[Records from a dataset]
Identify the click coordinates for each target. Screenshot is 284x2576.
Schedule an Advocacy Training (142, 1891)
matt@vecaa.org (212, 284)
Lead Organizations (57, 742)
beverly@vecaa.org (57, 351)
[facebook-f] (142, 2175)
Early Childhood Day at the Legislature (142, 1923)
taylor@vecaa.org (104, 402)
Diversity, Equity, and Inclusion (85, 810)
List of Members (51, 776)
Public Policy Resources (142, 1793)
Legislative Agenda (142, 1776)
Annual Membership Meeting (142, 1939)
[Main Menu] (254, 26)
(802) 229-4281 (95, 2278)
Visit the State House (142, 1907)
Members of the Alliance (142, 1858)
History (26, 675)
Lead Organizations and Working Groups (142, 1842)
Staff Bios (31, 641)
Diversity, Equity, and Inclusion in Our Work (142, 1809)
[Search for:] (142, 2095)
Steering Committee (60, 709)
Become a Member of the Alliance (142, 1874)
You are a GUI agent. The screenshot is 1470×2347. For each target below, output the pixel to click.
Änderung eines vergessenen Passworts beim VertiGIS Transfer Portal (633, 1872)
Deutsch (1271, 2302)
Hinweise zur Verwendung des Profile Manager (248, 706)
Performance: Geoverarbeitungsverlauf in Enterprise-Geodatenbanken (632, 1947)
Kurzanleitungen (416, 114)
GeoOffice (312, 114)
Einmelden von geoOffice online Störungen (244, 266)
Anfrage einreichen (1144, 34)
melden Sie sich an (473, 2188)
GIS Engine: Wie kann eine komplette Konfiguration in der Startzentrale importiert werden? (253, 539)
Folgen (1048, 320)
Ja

What is being asked: Each line of the data above must be restated word for word.

Output of the exercise:
Identify the click coordinates for each target. Screenshot is 284x2576.
Schedule an Advocacy Training (142, 1891)
matt@vecaa.org (212, 284)
Lead Organizations (57, 742)
beverly@vecaa.org (57, 351)
[facebook-f] (142, 2175)
Early Childhood Day at the Legislature (142, 1923)
taylor@vecaa.org (104, 402)
Diversity, Equity, and Inclusion (85, 810)
List of Members (51, 776)
Public Policy Resources (142, 1793)
Legislative Agenda (142, 1776)
Annual Membership Meeting (142, 1939)
[Main Menu] (254, 26)
(802) 229-4281 (95, 2278)
Visit the State House (142, 1907)
Members of the Alliance (142, 1858)
History (26, 675)
Lead Organizations and Working Groups (142, 1842)
Staff Bios (31, 641)
Diversity, Equity, and Inclusion in Our Work (142, 1809)
[Search for:] (142, 2095)
Steering Committee (60, 709)
Become a Member of the Alliance (142, 1874)
You are a GUI agent. The screenshot is 1470×2347. For each target below, output the pixel to click.
Änderung eines vergessenen Passworts beim VertiGIS Transfer Portal (633, 1872)
Deutsch (1271, 2302)
Hinweise zur Verwendung des Profile Manager (248, 706)
Performance: Geoverarbeitungsverlauf in Enterprise-Geodatenbanken (632, 1947)
Kurzanleitungen (416, 114)
GeoOffice (312, 114)
Einmelden von geoOffice online Störungen (244, 266)
Anfrage einreichen (1144, 34)
melden Sie sich an (473, 2188)
GIS Engine: Wie kann eine komplette Konfiguration in der Startzentrale importiert werden? (253, 539)
Folgen (1048, 320)
Ja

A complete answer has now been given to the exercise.